Keep it up we'll have to start calling you JP. :roll:


----------



## john pen (Dec 2, 2010)

Hey, I resemble that remark !


----------



## wittdog (Dec 6, 2010)

Today I trimmed up the hams and injected them with the brine..they will soak till Friday and then it’s into the smokehouse for 36hrs.  Brown Sugar with a touch of molasses in the cure then smoked with Hickory. The hams look good a nice fat cap and some nice marbling.


----------



## bbquzz (Dec 6, 2010)

Damn that is a big ham Dave .. I'm anxious to see the process.


----------



## wittdog (Dec 6, 2010)

It's a 20lb ham.


----------



## wittdog (Dec 10, 2010)

Twas a few weeks before Christmas and the hams were hung in the smokehouse with care…pictures of the progress to come in the am..I am off to put in a 12hr day


----------



## BeeRich (Dec 10, 2010)

Nice.  Looking forward to post-smoker pics.


----------



## wittdog (Dec 11, 2010)

12 hours of drying and the hams are a nice color…now it’s time for that hickory wind to start blowing.


----------



## Shores (Dec 11, 2010)

Looking good.


----------



## Griff (Dec 11, 2010)

It's times like this I wish I lived closer to Dave.


----------



## bbquzz (Dec 11, 2010)

This is a great thread .. I too wish I lived closer to Dave, I could get lessons and maybe a little something to eat.


----------



## wittdog (Dec 11, 2010)

They are starting to get some nice color…I don’t know if you can tell from the pic but the fat is getting that nice caramel color and the meat is that nice mahogany color.

The chamber with smoke


----------



## Vermin999 (Dec 11, 2010)

Looking great!!!


----------



## Nick Prochilo (Dec 11, 2010)

Let me tell you guys something ............. if you lived closer to Dave, you would all weigh 275 lbs! We stopped by for a visit once and I swear I gained 5 lbs!


----------



## bbquzz (Dec 11, 2010)

Nick Prochilo said:
			
		

> Let me tell you guys something ............. if you lived closer to Dave, you would all weigh 275 lbs! We stopped by for a visit once and I swear I gained 5 lbs!
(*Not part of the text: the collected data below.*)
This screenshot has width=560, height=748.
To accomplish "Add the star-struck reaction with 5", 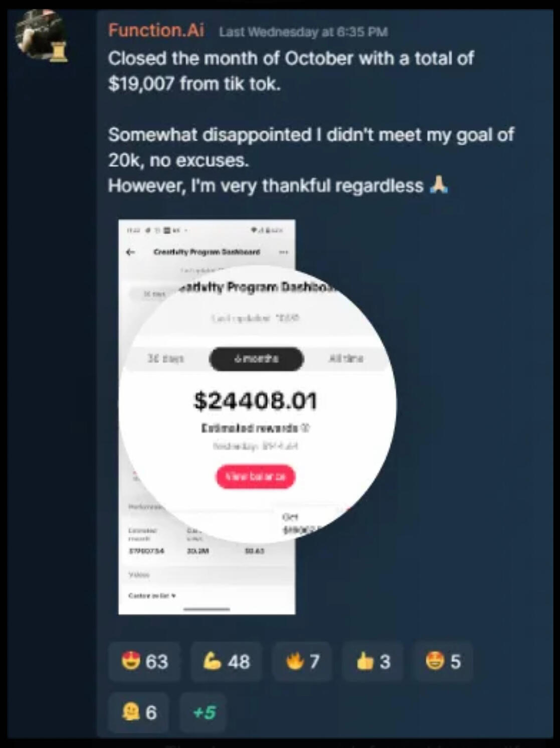I will click(x=443, y=661).
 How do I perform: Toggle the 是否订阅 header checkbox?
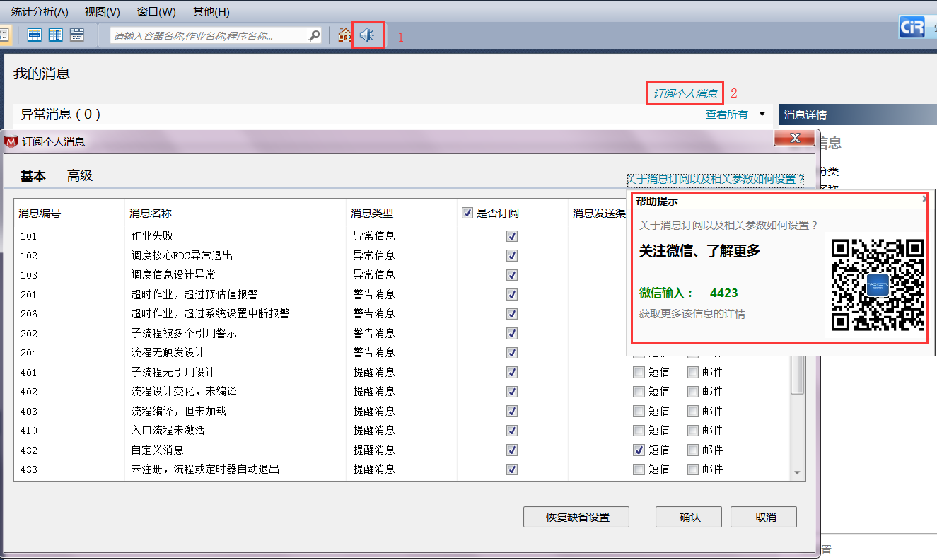point(467,214)
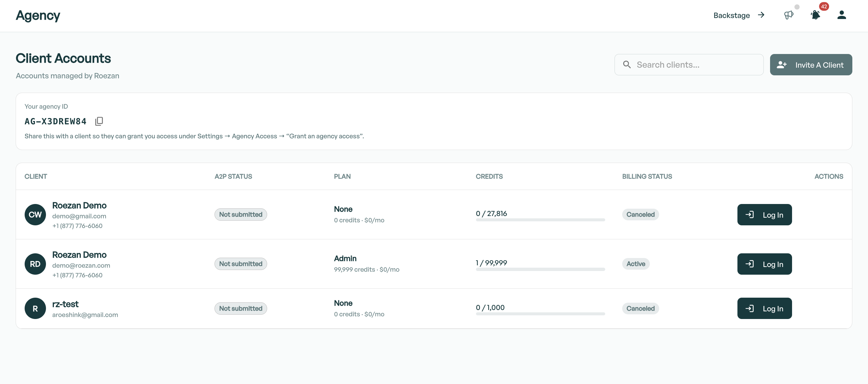Click the Credits column header
The image size is (868, 384).
tap(489, 176)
And I would lose 25 pounds living next to him ... I'm headed to NY, that is my kind of diet


----------



## john pen (Dec 11, 2010)

Nick Prochilo said:
			
		

> Let me tell you guys something ............. if you lived closer to Dave, you would all weigh 275 lbs! We stopped by for a visit once and I swear I gained 5 lbs!


 I do live close... Its the drive home that kills me ! If you do go to Witt's, bring an appetite.. but that's all.. He supplies food and beer !! And some flowers for Mrs. Witt.. she deserves them for putting up with Dave's feces...


----------



## wittdog (Dec 12, 2010)

The Hams are almost done..they are being stubborn with the last few degrees.


----------



## bigwheel (Dec 13, 2010)

Well that sure is a purty sight. Ya done good. I'm hongry. 

bigwheel


----------



## wittdog (Dec 13, 2010)

The ham’s finished up yesterday here are the finished pics, the true Christmas miracle will be if they make it to Christmas uncut and unsampled.


----------



## BeeRich (Dec 13, 2010)

You can make money doing that stuff.  That looks fantastic.


----------



## Griff (Dec 13, 2010)

Excellent job Dave.


----------



## Nick Prochilo (Dec 14, 2010)

Dave, I see a problem. Send then to me immediately for proper disposal.


----------



## Smokey Lew (Dec 14, 2010)

You are the master of GMB (Gluteus Maximus Bum) Dave. Those hams look great!


----------



## bbquzz (Dec 14, 2010)

I don't want Nick carrying all the weight so go ahead and send one to Ohio and I help dispose of it


----------



## wittdog (Dec 14, 2010)

Mom got out voted.  The boys win. Sliced up just a little for some QC.


----------



## BeeRich (Dec 15, 2010)

OK I just spent 7 minutes in the blow-up of that picture.  If it was any more attractive, it would have stockings and heels on it.  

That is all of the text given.